# Task material
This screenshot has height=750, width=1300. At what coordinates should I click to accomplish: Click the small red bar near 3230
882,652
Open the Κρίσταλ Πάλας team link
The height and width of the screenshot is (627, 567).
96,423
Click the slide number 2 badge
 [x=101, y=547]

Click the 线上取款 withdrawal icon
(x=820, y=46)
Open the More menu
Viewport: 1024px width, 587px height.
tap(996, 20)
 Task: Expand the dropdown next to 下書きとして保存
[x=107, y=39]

# Work to be completed
Reproduce exactly the line containing "Viewport: 1024px width, 587px height." and every line after it through the end of the records above, and nothing else.

# Problem solution
Viewport: 1024px width, 587px height.
tap(996, 20)
 Task: Expand the dropdown next to 下書きとして保存
[x=107, y=39]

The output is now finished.